FAŁSZ

"Prezydent Andrzej Duda jedzie w 5 autach"? Wyjaśniamy


Jadąca na Wawel kolumna 11 wozów Służby Ochrony Państwa pilotowana przez trzy policyjne radiowozy oburzyła posła PO Pawła Olszewskiego. Doliczywszy się pięciu pancernych limuzyn, zakpił na Twitterze: "Andrzej Duda jedzie w 5 autach???". Internauci dołączyli do żartów. Ale prezydenta w kolumnie nie było.

Ponad 115 tys. odtworzeń, niemal 1400 polubień i ponad 700 komentarzy - tak wielkie zainteresowanie w internecie wzbudził post opublikowany na Twitterze 23 lutego przez sekretarza generalnego Platformy Obywatelskiej Pawła Olszewskiego. Załączył w nim 33-sekundowe wideo, na którym widać wjeżdżającą na Wawel kolumnę 11 limuzyn Służby Ochrony Państwa pilotowaną przez trzy oznakowane policyjne radiowozy. Jest także karetka pogotowia.

Oznaczenia na filmie wskazują, że pochodzi z TikToka. Widać też na nim czerwony napis: "Andrzej Duda w Krakowie". Poseł Paweł Olszewski tak skomentował ów film: "W tej kolumnie jest 5 pancernych limuzyn, 4 merecedesy i 1 audi! Prezydent Andrzej Duda jedzie w 5 autach???" (pisownia oryginalna). I dodał hasztag #taniepaństwo.

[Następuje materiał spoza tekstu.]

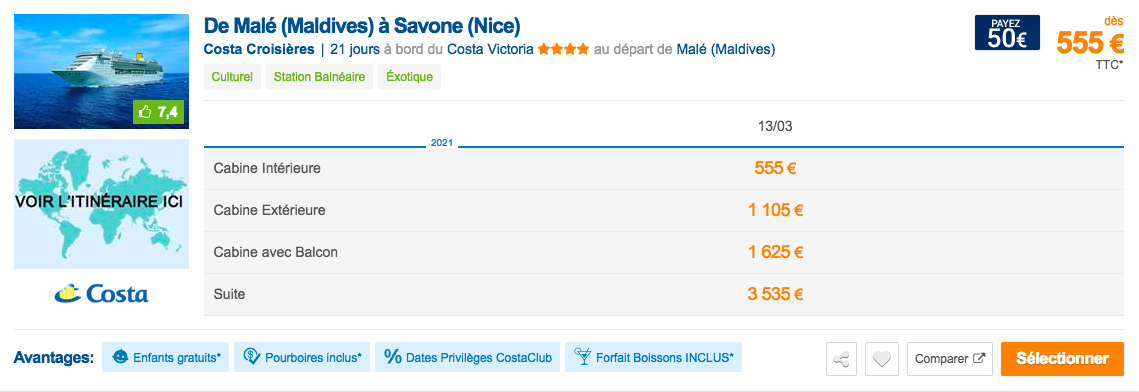Choose the Suite 3 535 € price
The height and width of the screenshot is (392, 1139).
coord(775,295)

"Z drogi śledzie Andrzej Duda jedzie!"

Partyjny kolega Olszewskiego Sławomir Nitras, podając dalej wpis, skomentował: "Coś nieprawdopodobnego".

Olszewski opublikował to nagranie dzień po tym, jak w sieci rozpowszechniano wideo z Wisły, na którym widać, jak na wąskiej drodze stoją w korku samochody. W pewnym momencie kierowcy zostają zmuszeni do utworzenia korytarza, bo przejeżdżała kolumna uprzywilejowanych samochodów. To prezydent wracał z nart.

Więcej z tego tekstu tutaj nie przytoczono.